The problem: Reproduce verbatim the lines of these entries between the line holding "Where should I click to: Click the 名前" and the line holding "click(x=1004, y=163)", both included.

Entries from a dataset:
• • • • • • •

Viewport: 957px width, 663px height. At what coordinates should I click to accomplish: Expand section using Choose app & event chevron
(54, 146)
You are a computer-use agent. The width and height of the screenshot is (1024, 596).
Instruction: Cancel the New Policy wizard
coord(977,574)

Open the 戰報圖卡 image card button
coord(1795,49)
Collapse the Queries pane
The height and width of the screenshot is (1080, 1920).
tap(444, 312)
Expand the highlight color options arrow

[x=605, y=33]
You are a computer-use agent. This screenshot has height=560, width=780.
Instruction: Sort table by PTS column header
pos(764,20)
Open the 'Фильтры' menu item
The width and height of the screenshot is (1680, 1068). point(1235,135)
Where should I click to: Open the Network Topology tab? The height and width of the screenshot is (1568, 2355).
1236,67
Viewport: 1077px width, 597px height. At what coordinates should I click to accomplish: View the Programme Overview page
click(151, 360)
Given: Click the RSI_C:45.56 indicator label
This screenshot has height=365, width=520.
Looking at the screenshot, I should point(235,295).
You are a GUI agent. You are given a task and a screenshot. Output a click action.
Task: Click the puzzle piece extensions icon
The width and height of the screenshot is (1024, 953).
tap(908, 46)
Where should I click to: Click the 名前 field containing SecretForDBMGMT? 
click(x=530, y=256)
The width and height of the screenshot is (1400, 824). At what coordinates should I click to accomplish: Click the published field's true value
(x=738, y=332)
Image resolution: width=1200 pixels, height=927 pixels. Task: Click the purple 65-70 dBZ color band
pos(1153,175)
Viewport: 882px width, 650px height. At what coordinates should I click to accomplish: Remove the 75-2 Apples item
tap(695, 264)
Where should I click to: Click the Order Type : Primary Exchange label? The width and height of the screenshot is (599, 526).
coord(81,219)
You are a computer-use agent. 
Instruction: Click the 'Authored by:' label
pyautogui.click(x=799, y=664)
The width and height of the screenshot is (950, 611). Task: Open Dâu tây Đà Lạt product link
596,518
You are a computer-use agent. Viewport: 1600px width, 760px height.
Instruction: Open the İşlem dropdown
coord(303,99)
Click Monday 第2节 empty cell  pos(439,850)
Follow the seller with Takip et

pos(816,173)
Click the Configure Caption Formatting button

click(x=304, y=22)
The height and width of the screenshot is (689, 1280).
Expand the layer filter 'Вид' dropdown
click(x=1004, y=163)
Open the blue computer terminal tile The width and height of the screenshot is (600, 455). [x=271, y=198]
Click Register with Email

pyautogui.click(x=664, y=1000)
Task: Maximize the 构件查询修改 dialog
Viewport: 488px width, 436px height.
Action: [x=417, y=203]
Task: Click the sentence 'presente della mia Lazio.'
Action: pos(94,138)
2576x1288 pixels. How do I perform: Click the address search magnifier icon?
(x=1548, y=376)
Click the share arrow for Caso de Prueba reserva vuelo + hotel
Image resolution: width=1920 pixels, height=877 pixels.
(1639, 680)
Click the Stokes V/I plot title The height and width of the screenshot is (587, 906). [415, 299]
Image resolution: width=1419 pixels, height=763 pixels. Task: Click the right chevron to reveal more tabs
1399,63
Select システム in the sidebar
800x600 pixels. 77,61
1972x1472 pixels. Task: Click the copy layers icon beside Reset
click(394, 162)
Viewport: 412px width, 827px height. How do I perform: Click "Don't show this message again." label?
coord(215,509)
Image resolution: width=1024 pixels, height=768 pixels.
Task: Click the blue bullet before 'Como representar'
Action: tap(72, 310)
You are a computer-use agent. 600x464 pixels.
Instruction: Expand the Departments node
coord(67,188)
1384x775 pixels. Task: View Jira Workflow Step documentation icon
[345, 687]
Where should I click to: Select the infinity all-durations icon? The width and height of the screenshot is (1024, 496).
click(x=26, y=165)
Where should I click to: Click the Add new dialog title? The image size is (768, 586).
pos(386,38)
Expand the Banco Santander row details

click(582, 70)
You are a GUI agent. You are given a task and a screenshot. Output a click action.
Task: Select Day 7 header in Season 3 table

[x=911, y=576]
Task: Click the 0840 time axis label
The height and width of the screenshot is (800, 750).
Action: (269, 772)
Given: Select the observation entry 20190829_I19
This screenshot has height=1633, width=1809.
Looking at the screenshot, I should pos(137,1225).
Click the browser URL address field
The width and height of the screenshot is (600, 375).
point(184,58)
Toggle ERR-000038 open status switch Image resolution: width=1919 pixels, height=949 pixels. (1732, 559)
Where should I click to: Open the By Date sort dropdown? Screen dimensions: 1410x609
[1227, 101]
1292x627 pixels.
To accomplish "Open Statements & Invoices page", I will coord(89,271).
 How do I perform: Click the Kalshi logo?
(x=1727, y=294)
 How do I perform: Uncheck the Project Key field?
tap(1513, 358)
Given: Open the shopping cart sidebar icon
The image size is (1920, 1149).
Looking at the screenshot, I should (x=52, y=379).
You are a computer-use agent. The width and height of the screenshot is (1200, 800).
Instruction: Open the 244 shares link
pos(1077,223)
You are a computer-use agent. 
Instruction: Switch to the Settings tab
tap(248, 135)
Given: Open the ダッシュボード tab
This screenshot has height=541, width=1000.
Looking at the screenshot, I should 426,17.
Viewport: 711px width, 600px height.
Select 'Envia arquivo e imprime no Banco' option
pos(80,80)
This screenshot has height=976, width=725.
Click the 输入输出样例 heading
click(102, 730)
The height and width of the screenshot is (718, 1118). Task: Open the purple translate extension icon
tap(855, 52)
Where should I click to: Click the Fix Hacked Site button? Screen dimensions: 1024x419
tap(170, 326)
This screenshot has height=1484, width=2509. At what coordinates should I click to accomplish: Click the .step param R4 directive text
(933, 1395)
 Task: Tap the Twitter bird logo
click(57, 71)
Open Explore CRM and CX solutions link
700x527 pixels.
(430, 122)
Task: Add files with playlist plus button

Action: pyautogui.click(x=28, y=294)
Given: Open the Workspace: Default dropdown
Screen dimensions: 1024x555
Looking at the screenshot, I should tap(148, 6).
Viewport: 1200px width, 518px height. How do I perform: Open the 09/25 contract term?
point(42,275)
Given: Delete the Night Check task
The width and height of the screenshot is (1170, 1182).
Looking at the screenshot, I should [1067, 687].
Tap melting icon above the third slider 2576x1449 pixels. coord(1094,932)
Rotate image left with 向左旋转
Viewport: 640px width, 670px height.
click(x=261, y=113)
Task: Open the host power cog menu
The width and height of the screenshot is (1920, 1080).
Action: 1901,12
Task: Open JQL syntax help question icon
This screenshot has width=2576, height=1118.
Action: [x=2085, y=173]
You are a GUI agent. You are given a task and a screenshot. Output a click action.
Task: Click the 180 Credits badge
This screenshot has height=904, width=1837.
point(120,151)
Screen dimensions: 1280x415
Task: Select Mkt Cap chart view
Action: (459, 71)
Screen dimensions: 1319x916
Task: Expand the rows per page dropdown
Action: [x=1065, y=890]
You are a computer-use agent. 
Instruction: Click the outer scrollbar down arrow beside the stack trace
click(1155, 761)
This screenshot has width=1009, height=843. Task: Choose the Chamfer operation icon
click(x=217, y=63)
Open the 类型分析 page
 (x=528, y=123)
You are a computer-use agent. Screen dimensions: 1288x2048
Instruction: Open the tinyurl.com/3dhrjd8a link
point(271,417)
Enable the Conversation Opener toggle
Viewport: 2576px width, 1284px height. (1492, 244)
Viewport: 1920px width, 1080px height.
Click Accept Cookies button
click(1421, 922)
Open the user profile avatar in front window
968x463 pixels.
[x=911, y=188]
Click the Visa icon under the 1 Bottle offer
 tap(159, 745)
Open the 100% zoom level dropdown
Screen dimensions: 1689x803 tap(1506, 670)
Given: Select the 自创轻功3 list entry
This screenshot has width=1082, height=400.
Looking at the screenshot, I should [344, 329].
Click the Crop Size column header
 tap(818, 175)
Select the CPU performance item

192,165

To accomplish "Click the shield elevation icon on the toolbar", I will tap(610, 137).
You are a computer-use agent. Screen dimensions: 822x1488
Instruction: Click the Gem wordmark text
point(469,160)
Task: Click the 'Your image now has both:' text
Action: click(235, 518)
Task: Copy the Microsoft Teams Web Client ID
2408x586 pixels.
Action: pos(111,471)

• • • • • • •

Result for this exercise:
Where should I click to: Click the 名前 field containing SecretForDBMGMT? 
click(x=530, y=256)
The width and height of the screenshot is (1400, 824). At what coordinates should I click to accomplish: Click the published field's true value
(x=738, y=332)
Image resolution: width=1200 pixels, height=927 pixels. Task: Click the purple 65-70 dBZ color band
pos(1153,175)
Viewport: 882px width, 650px height. At what coordinates should I click to accomplish: Remove the 75-2 Apples item
tap(695, 264)
Where should I click to: Click the Order Type : Primary Exchange label? The width and height of the screenshot is (599, 526).
coord(81,219)
You are a computer-use agent. 
Instruction: Click the 'Authored by:' label
pyautogui.click(x=799, y=664)
The width and height of the screenshot is (950, 611). Task: Open Dâu tây Đà Lạt product link
596,518
You are a computer-use agent. Viewport: 1600px width, 760px height.
Instruction: Open the İşlem dropdown
coord(303,99)
Click Monday 第2节 empty cell  pos(439,850)
Follow the seller with Takip et

pos(816,173)
Click the Configure Caption Formatting button

click(x=304, y=22)
The height and width of the screenshot is (689, 1280).
Expand the layer filter 'Вид' dropdown
click(x=1004, y=163)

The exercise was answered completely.